Normally, XML is stored in a Unicode string which is mapped via ADO.NET to .NET
System.String
. Then you can parse this string as XML. All XML parser can parse from any input stream. If you have a string representing XML content (not XML file, as in other cases), you can put the stream data in an instance of
System.IO.MemoryStream
:
http://msdn.microsoft.com/en-us/library/system.io.memorystream.aspx[
^].
You can find a short code sample on how to work with the stream if you have a string:
http://stackoverflow.com/questions/8143732/stringstream-in-c-sharp[
^].
If, by some reason, you store XML as binary data (using BLOB data type), you still can use memory stream, which you initialize with raw data in the form of array of bytes, which you can obtain using ADO.NET
DataReader
. Please see this Microsoft article:
http://msdn.microsoft.com/en-us/library/87z0hy49.aspx[
^].
Now, you need to take one of XML parsers, initialize it from stream and parse it. What type of parser to choose? This is my short overview of them:
- Use
System.Xml.XmlDocument
class.

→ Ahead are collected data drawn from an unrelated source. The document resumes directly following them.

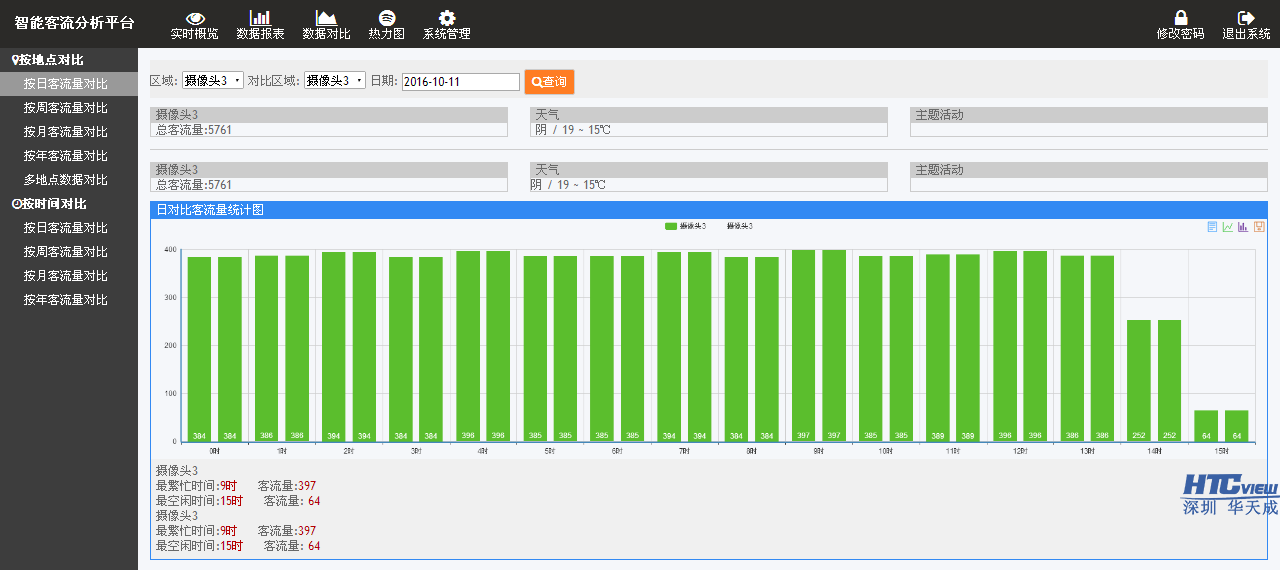Image resolution: width=1280 pixels, height=570 pixels.
Task: Open chart data view icon
Action: tap(1212, 227)
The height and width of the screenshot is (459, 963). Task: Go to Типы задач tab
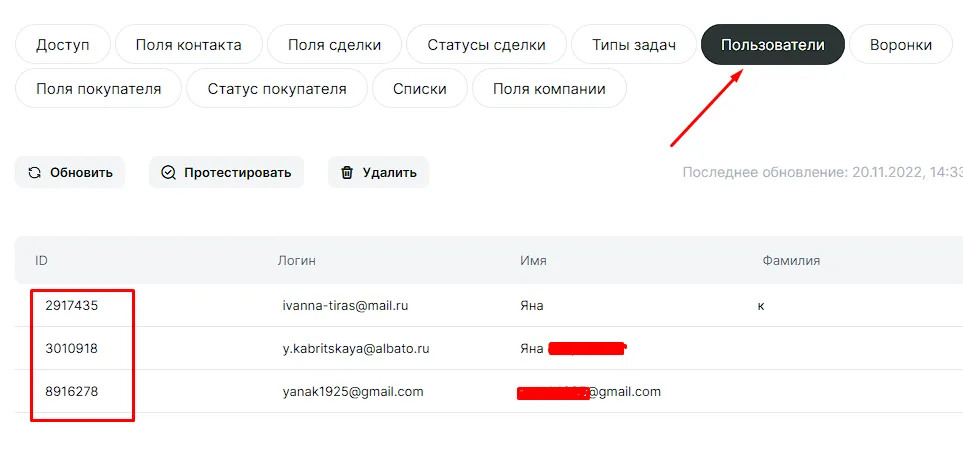tap(633, 45)
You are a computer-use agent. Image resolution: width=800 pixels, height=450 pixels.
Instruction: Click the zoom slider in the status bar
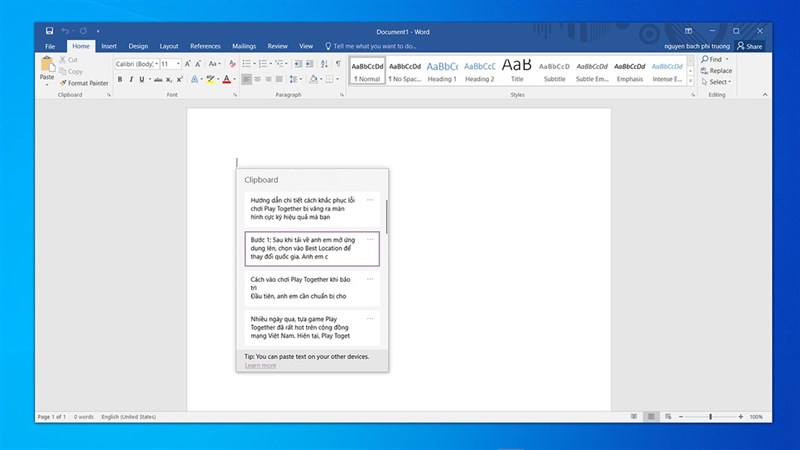click(x=710, y=416)
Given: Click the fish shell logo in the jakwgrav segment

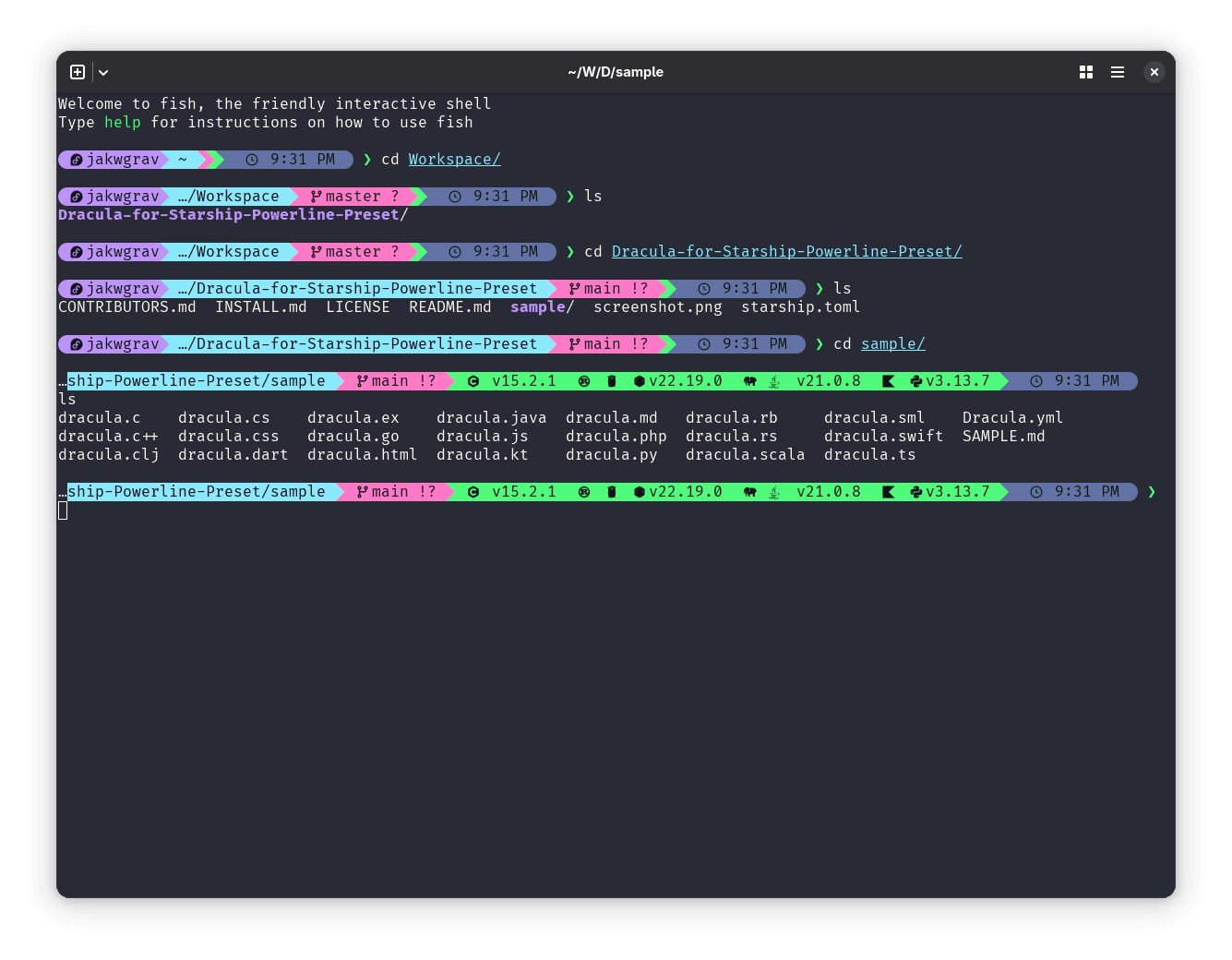Looking at the screenshot, I should coord(75,159).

It implements DOM interface; this way is the easiest and good enough if the size if the document is not too big.
See http://msdn.microsoft.com/en-us/library/system.xml.xmldocument.aspx[^]. - Use the class
System.Xml.XmlTextReader
; this is the fastest way of reading, especially is you need to skip some data.
See http://msdn.microsoft.com/en-us/library/system.xml.xmlreader.aspx[^]. - Use the class
System.Xml.Linq.XDocument
; this is the most adequate way similar to that of XmlDocument
, supporting LINQ to XML Programming.